-- BEGIN Exercise material --

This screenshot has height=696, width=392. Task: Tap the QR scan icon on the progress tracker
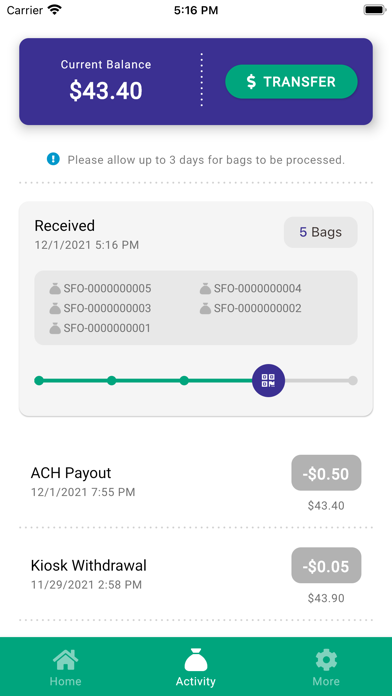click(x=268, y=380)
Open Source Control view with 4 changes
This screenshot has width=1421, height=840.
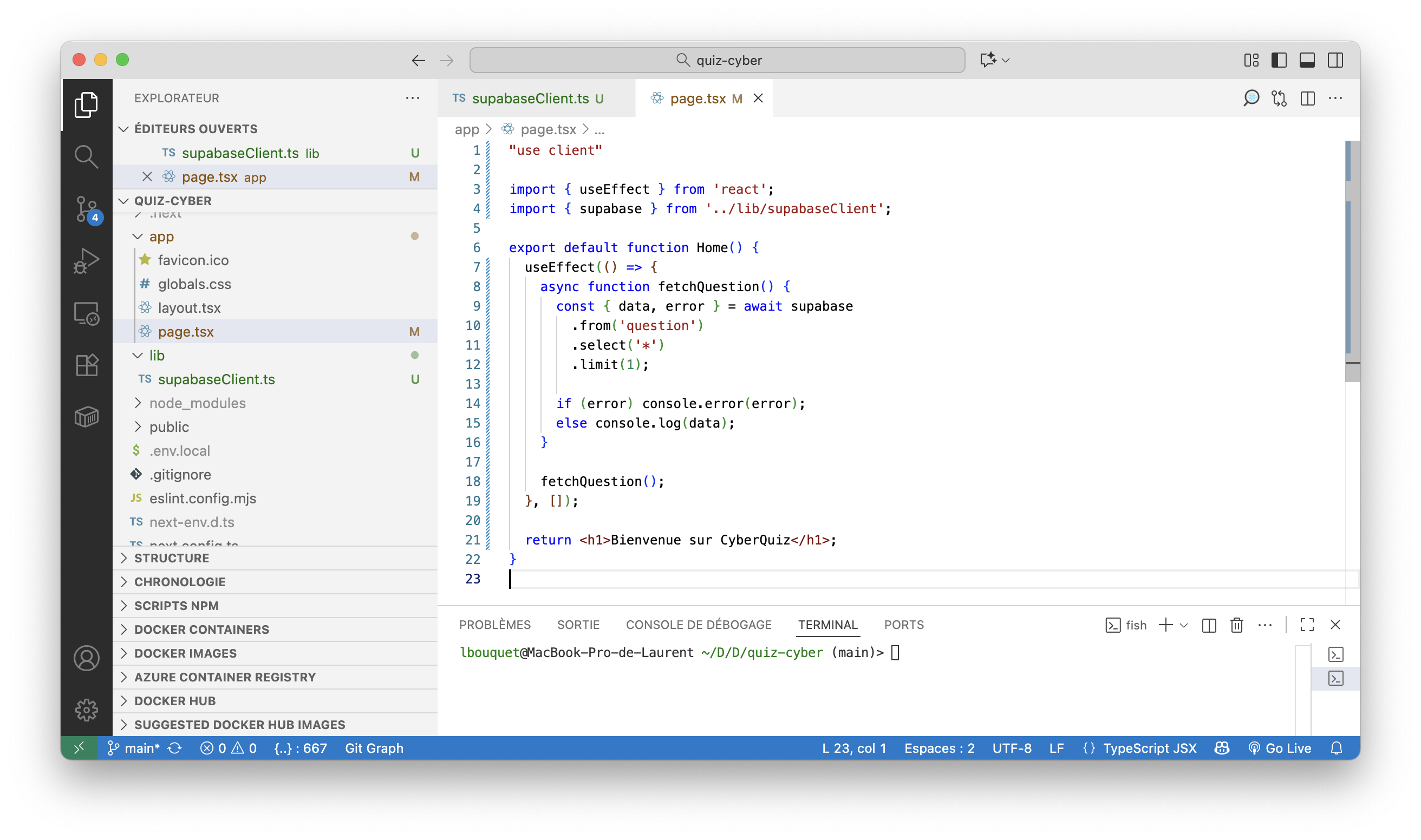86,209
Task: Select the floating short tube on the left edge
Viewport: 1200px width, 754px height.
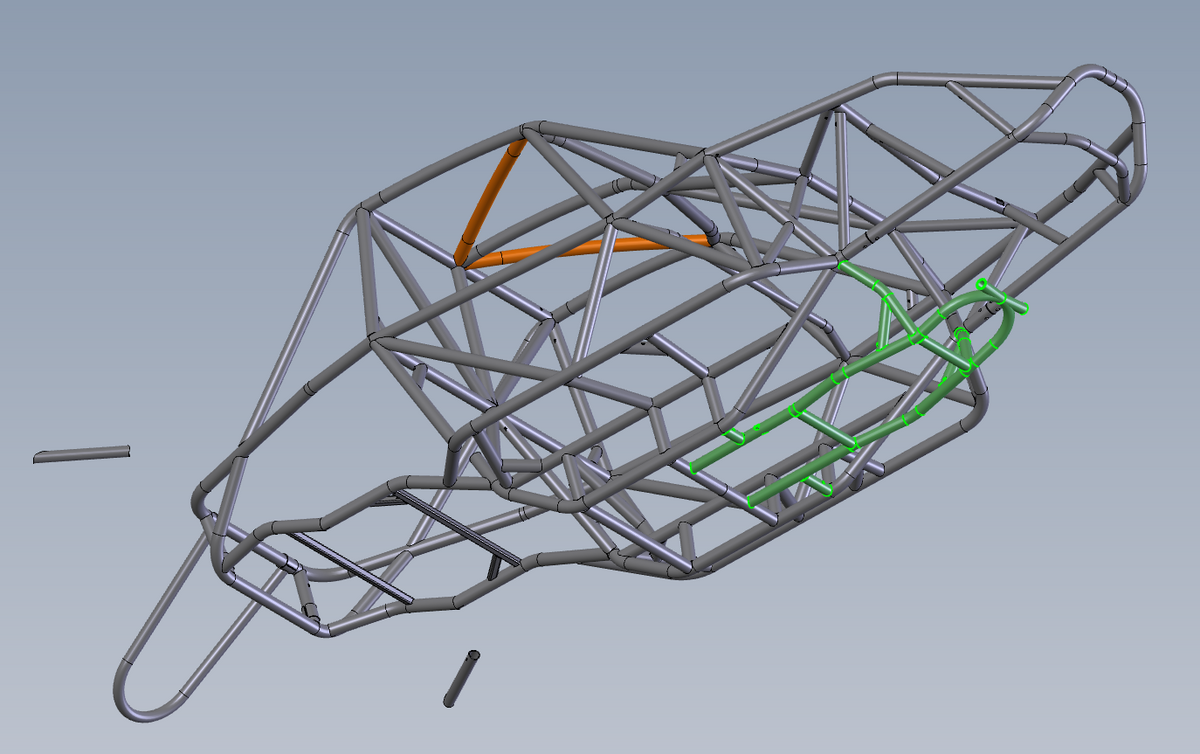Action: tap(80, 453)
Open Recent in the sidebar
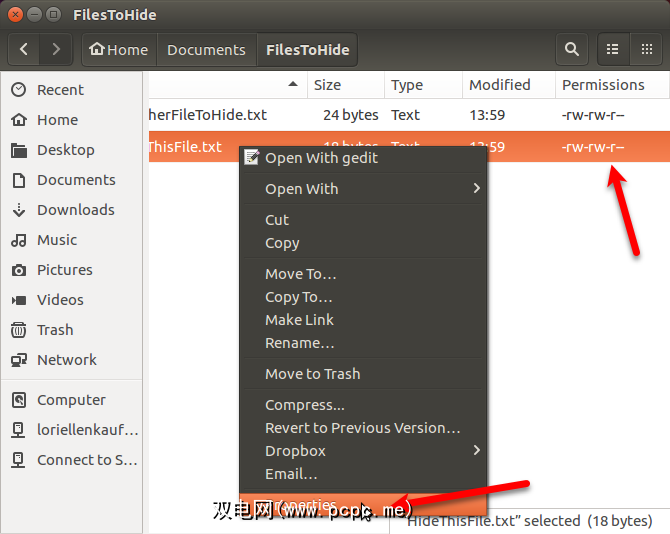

-- END Exercise material --

Exercise prompt: Copy out every line of the items above word for word, omitting the pictures.

Solution:
This screenshot has height=696, width=392. Task: Tap the QR scan icon on the progress tracker
click(x=268, y=380)
Open Source Control view with 4 changes
This screenshot has width=1421, height=840.
86,209
Task: Select the floating short tube on the left edge
Viewport: 1200px width, 754px height.
Action: tap(80, 453)
Open Recent in the sidebar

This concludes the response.